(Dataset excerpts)
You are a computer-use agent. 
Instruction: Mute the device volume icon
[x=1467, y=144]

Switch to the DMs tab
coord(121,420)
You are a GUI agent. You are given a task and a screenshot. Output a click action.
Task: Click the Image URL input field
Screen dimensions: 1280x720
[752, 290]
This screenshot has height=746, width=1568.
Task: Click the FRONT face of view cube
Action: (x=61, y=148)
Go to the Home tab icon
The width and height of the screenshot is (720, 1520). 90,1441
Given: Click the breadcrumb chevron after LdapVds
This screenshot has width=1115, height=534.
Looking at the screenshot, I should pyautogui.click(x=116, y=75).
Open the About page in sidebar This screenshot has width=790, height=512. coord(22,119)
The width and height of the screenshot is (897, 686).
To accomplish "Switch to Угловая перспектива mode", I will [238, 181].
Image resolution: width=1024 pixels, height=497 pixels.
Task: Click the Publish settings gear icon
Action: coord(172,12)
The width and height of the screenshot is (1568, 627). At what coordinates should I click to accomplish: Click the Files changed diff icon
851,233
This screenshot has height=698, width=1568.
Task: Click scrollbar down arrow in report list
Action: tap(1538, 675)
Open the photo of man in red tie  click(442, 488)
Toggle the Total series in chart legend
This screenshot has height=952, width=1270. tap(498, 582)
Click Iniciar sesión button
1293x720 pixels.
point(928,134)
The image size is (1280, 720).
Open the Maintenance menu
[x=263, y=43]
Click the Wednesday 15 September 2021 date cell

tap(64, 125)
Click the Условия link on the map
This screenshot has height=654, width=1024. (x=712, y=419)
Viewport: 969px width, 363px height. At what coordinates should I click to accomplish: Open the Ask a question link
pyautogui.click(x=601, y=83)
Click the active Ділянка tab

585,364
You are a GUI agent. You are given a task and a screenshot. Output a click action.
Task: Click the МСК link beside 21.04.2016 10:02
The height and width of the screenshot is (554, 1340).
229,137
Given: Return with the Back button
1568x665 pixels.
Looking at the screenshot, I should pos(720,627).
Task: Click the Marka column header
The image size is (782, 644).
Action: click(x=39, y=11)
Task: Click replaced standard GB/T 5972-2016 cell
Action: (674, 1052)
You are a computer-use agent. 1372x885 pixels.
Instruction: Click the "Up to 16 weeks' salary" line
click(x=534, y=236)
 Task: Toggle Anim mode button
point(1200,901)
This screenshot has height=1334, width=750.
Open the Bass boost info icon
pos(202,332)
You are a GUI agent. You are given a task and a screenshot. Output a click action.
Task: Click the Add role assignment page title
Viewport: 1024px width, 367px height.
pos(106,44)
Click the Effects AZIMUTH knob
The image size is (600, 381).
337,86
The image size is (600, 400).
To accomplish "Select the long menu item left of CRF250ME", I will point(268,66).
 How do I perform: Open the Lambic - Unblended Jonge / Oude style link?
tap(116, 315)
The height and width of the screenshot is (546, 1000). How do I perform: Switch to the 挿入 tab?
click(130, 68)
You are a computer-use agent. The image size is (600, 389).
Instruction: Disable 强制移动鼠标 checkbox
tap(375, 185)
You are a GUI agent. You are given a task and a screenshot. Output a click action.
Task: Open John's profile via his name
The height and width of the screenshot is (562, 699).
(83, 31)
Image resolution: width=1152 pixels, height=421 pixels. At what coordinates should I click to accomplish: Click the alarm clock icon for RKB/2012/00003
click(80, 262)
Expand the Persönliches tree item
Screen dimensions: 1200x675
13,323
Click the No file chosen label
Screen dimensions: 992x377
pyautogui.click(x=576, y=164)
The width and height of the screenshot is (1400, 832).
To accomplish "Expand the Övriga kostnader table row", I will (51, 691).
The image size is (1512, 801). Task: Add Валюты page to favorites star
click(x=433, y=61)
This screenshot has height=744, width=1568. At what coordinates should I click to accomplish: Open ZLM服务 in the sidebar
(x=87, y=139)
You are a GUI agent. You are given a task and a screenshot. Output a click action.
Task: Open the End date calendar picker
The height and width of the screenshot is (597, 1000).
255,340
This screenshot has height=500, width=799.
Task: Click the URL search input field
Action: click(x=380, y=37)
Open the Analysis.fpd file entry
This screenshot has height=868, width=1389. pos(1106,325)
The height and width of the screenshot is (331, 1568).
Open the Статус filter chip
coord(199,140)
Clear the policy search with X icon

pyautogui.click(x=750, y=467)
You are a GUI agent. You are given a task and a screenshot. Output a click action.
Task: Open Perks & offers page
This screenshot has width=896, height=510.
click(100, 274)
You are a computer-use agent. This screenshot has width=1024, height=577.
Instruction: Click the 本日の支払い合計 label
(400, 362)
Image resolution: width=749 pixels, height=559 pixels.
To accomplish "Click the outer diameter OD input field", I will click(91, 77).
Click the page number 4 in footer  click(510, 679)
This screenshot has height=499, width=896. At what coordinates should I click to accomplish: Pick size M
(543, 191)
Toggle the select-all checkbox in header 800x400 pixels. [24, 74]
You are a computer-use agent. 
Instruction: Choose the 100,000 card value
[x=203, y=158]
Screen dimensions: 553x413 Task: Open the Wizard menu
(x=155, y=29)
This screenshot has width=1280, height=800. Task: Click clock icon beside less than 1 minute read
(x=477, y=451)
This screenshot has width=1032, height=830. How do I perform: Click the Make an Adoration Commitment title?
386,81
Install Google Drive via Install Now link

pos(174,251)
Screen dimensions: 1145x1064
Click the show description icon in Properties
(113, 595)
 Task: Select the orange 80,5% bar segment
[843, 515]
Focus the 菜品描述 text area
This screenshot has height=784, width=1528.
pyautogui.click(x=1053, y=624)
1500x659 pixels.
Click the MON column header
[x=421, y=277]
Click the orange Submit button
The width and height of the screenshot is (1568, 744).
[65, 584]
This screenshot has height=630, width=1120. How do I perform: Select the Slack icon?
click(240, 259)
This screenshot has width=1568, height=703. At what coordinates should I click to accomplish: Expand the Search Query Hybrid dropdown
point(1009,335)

What you need to do:
Above are records; repeat only the lines starting at the line with "This screenshot has width=896, height=510." and ending at the line with "Image resolution: width=749", exactly as they appear, both included.

Answer section:
This screenshot has width=896, height=510.
click(100, 274)
You are a computer-use agent. This screenshot has width=1024, height=577.
Instruction: Click the 本日の支払い合計 label
(400, 362)
Image resolution: width=749 pixels, height=559 pixels.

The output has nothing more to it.